Peer to Peer Performance Appraisals can be very helpful, but only in the right context. The most critical element of successful peer to peer appraisals is an overriding team score that every member of the team is being held accountable to achieving.

Peer-to-peer appraisals need to focus on a peer stepping up to help another learn how to be successful in the future. They will only help another learn if everyone on the team is being held accountable to an overriding team goal. Peer to Peer performance appraisals can be very beneficial to the team because fellow teammates are closer to the action than the manager; consequently, teammates can usually provide feedback more quickly than he can. Often the feedback is more useful, since it’s based on immediate situations. Trust and a willingness to be open to new ideas are prerequisites to peer-to-peer learning. Teammates have to be able to take criticism and coaching from a peer without perceiving it as a putdown or a way to pull rank. Coworkers will receive real feedback from other team members if that feedback will help the team to win. If individuals are only evaluated on their own performance, not on the teams, you run the risk of pitting one teammate against another. That sort of talk works against the team and teamwork and can spark the beginnings of one-upmanship.

In addition, remember to evaluate each individual against his or her individual performance expectations and contributions to the team—not against another employee. Measuring employees against other employees kills trust and trust is a prerequisite for teamwork.

Individuals gain knowledge through direct experience and by reflecting on and sharing those experiences with others. Teams create an opportunity to share ideas, and when people are evaluated on the team’s success, not simply on their individual performance, self- interest becomes secondary. When they’re a part of a team they trust, have a connection with, and are committed to, individuals rise above their limited perspective and see the benefit of sharing knowledge.

Appraising performance should also come from customers (internal & external) as well as peers. Teach every employee to listen for constant performance appraisal.

While feedback needs to come from many sources, the manager has final responsibility for formal evaluations because he is ultimately accountable for the team’s results. Thus the manager must be willing to reconcile incongruities from the many performance evaluators. Like the coach who must ensure that the team stays focused on winning, the manager must ensure that action plans and training programs are drawn up appropriately and are adhered to or revised if the team begins to falter.
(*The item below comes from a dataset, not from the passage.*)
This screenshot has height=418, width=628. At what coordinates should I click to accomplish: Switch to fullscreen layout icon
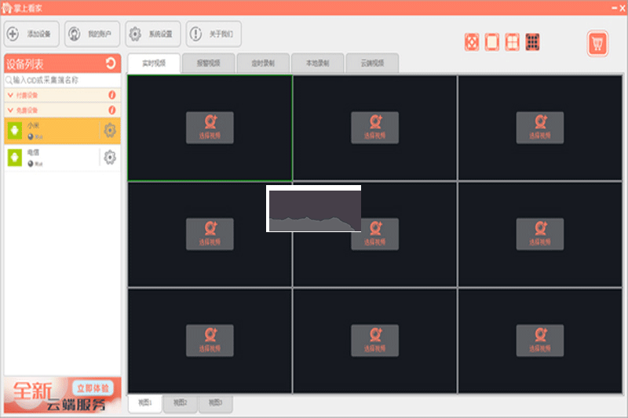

Basketball coaches recognize that feedback from most other sources will validate the coach’s view, but not all performance feedback will help the team on a continual basis. The fans at a game may applaud wildly at a risky shot that happens to go in the basket, but the coach has to be prepared to reprimand the player for taking actions that have such a slim chance for repeated success. At the formal evaluation, the manager must be aware of other performance feedback and be prepared to reconcile any incongruous messages conveyed by different performance evaluators. The evaluation process is not democratic just because the manager and employee pay attention to performance feedback from many sources. The manager gathers information from everyone, but he must judge the validity of each piece of feedback. Employee empowerment and accountability do not relieve the manager from being accountable for success.